Work to be completed:
From the entries below, output the line with "Screen dimensions: 269x329" and each following line up to and including the line with "Click the Security Answer text field", exactly as written.

Provided data:
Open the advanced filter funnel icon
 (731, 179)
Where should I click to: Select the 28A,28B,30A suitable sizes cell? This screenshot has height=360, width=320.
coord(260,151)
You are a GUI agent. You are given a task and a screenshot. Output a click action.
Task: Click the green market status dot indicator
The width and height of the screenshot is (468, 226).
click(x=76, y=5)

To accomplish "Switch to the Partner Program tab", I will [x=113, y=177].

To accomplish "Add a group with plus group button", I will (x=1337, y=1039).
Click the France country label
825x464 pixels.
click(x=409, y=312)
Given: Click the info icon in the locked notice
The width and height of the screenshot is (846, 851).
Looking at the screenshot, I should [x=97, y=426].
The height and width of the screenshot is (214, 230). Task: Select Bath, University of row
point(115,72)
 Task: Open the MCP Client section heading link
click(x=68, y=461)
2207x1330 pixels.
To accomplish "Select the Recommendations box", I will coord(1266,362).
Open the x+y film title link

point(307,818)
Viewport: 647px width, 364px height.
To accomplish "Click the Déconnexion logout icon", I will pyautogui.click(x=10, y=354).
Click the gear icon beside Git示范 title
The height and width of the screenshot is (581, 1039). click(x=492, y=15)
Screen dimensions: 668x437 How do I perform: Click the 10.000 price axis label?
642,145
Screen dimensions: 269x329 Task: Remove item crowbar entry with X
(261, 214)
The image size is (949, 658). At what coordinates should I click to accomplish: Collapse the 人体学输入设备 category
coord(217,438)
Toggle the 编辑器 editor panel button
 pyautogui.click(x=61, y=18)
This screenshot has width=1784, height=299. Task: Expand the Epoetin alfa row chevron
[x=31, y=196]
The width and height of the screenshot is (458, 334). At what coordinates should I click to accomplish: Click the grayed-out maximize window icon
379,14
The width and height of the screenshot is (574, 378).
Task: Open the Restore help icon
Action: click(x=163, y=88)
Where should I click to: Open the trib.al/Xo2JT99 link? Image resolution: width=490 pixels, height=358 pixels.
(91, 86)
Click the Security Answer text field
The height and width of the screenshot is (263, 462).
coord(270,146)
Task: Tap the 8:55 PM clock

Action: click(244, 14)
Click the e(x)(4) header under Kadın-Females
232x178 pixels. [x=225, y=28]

Exercise result:
Screen dimensions: 269x329 Task: Remove item crowbar entry with X
(261, 214)
The image size is (949, 658). At what coordinates should I click to accomplish: Collapse the 人体学输入设备 category
coord(217,438)
Toggle the 编辑器 editor panel button
 pyautogui.click(x=61, y=18)
This screenshot has width=1784, height=299. Task: Expand the Epoetin alfa row chevron
[x=31, y=196]
The width and height of the screenshot is (458, 334). At what coordinates should I click to accomplish: Click the grayed-out maximize window icon
379,14
The width and height of the screenshot is (574, 378).
Task: Open the Restore help icon
Action: click(x=163, y=88)
Where should I click to: Open the trib.al/Xo2JT99 link? Image resolution: width=490 pixels, height=358 pixels.
(91, 86)
Click the Security Answer text field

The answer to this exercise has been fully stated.